Sabah Shell Petroleum Co, a subsidiary of Shell PLC in Malaysia, together with its partners will finance the 4th stage of the Gumusut-Kakap-Geronggong-Jagus East deepwater development project. The GKGJE Phase 4 development is a subsea project that is scheduled to deliver the first oil by the end of 2024.
Shell’s partners in the GKGJE project are ConocoPhillips Sabah Ltd, Petronas Carigali Sdn. Bhd., PTTEP Sabah Oil Limited, PT Pertamina Malaysia Explorasi Produksi and others.
The GKGJE project will increase the declining production of Kimanis crude oil, Malaysia’s flagship oil export grade. Kimani production is falling due to a lack of investment and technical problems at the Gumusut-Kakap and Malikai fields.

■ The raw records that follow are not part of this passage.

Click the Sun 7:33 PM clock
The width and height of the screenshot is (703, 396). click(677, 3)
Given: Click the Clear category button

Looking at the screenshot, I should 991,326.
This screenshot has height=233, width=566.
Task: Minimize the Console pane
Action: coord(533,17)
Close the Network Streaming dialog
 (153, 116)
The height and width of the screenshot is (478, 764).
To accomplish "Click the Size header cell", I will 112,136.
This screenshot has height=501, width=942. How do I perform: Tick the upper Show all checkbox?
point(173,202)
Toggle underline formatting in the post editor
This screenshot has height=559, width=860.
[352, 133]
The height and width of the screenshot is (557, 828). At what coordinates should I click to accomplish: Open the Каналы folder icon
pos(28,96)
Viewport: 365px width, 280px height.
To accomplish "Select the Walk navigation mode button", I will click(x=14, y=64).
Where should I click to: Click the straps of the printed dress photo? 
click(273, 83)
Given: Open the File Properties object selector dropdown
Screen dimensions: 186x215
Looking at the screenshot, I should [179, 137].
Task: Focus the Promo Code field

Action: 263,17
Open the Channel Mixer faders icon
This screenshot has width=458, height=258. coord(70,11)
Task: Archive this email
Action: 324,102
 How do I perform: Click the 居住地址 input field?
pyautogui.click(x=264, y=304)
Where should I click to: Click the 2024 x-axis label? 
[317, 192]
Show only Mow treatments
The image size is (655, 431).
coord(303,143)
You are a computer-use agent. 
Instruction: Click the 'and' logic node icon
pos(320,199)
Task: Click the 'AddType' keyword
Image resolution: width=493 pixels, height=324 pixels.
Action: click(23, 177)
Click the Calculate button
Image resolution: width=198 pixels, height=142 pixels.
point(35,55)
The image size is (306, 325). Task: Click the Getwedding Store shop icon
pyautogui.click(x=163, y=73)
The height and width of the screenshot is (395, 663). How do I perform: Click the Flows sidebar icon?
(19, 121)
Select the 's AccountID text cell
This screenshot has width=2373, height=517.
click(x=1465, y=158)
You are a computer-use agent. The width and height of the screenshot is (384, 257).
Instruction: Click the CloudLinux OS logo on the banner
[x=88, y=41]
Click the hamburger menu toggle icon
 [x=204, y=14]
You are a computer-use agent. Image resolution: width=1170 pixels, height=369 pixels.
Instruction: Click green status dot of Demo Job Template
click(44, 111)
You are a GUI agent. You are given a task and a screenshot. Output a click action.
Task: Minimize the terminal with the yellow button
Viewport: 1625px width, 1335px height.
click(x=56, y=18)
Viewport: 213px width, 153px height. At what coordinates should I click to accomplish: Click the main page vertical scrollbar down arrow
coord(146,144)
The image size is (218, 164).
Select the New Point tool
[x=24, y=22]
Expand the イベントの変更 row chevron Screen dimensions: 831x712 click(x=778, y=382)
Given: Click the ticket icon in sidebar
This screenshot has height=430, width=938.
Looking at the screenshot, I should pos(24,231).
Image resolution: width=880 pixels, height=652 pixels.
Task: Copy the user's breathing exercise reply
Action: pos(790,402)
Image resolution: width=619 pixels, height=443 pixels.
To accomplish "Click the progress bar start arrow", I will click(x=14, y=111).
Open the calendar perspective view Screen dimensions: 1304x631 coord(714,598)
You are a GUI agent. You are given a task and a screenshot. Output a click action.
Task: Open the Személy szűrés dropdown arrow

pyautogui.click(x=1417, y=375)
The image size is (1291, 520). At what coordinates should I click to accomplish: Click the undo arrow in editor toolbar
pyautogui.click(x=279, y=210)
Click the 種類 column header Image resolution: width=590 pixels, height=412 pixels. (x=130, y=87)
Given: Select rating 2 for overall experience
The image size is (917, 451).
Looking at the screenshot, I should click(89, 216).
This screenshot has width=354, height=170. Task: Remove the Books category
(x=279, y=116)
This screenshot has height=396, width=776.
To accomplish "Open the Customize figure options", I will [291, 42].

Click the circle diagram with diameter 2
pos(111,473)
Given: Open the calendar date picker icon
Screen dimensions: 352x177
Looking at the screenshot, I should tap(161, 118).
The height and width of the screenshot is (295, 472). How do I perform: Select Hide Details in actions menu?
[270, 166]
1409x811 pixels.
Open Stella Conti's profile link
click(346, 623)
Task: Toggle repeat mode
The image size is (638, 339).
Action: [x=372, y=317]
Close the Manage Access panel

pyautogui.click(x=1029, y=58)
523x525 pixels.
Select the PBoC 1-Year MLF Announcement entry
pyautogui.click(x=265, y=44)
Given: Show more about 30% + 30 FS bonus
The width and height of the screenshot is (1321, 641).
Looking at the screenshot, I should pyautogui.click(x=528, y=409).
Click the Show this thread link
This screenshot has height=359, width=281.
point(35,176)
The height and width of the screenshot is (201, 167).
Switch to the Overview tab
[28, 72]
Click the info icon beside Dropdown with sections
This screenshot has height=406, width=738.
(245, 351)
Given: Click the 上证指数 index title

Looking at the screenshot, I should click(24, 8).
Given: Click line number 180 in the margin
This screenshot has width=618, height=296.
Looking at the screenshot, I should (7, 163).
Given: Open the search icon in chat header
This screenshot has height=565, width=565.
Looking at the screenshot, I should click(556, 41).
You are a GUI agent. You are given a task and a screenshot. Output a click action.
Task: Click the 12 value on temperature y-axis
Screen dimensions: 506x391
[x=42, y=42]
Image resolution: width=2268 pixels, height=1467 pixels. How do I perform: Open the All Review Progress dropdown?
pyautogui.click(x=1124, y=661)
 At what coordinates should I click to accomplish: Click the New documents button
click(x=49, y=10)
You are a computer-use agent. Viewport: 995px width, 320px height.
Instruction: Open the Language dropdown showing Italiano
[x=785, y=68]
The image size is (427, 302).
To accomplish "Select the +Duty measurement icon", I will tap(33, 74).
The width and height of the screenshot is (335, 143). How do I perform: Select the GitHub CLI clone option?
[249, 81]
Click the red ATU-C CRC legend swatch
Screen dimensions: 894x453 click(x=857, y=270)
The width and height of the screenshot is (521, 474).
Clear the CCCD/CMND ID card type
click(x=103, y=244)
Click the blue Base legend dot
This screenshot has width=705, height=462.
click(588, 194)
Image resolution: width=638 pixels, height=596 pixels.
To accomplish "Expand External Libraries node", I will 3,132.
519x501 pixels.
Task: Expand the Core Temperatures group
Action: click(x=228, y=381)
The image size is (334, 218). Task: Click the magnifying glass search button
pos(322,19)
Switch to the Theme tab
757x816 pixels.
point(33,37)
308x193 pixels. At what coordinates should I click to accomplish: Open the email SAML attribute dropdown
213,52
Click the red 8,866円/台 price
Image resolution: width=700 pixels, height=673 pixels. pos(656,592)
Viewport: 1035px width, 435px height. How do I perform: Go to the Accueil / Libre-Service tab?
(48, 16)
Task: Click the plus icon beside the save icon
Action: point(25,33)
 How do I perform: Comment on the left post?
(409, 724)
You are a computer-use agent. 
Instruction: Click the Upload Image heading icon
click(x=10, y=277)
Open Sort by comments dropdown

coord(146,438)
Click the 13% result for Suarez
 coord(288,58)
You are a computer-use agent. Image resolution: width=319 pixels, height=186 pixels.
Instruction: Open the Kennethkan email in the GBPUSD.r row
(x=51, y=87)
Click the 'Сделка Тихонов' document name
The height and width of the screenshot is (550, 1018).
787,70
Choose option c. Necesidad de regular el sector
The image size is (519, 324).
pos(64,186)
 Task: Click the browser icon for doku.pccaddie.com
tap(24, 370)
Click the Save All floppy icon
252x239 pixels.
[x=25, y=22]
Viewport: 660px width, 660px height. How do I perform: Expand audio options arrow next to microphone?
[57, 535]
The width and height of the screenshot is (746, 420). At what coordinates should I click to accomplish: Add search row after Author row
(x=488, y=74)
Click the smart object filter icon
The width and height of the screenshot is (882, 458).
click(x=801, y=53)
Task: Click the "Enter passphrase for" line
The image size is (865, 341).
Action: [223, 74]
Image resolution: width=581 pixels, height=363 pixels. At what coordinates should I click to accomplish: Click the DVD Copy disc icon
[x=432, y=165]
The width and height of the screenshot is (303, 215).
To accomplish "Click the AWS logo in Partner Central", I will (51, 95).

Earlier, Petronas said that on July 31, as part of the Phase 3 project, the first oil was produced at the Gumusut-Kakap deepwater field. Gumusut-Kakap is Shell’s first deepwater development in Malaysia. The floating platform operating on it was built by Malaysian Marine and Heavy Engineering Sdn Bh.
2 new production and 2 injection wells have been drilled at the Gumusut-Kakap field. When fully completed in the 1st quarter of 2023, the four wells will add about 25 kb/d to the existing production capacity of Gumusut-Kakap.
Last month, Shell also announced an investment project with Petronas to develop the Rosmari Marjoram gas fields off the coast of Bintulu in the Malaysian state of Sarawak. According to the company, the project is designed to produce 800 Mcf/d of gas, with gas production expected to start in 2026.
The development of Rosmari-Marjoram is one of the main projects to ensure a stable gas supply to the Petronas LNG complex.
Moreover, Japan is eyeing Malaysian LNG. On September 30, the Ministry of Economy, Trade, and Industry of Japan agreed with the Malaysian company Petronas to increase the supply of liquefied natural gas in the event of an emergency or disruption in the supply of energy resources.
In addition, the parties will consider the possibility of joint investments in the production of LNG, as well as discuss the joint use of storage tanks. Japan, for its part, will work with Malaysia to reduce emissions into the atmosphere.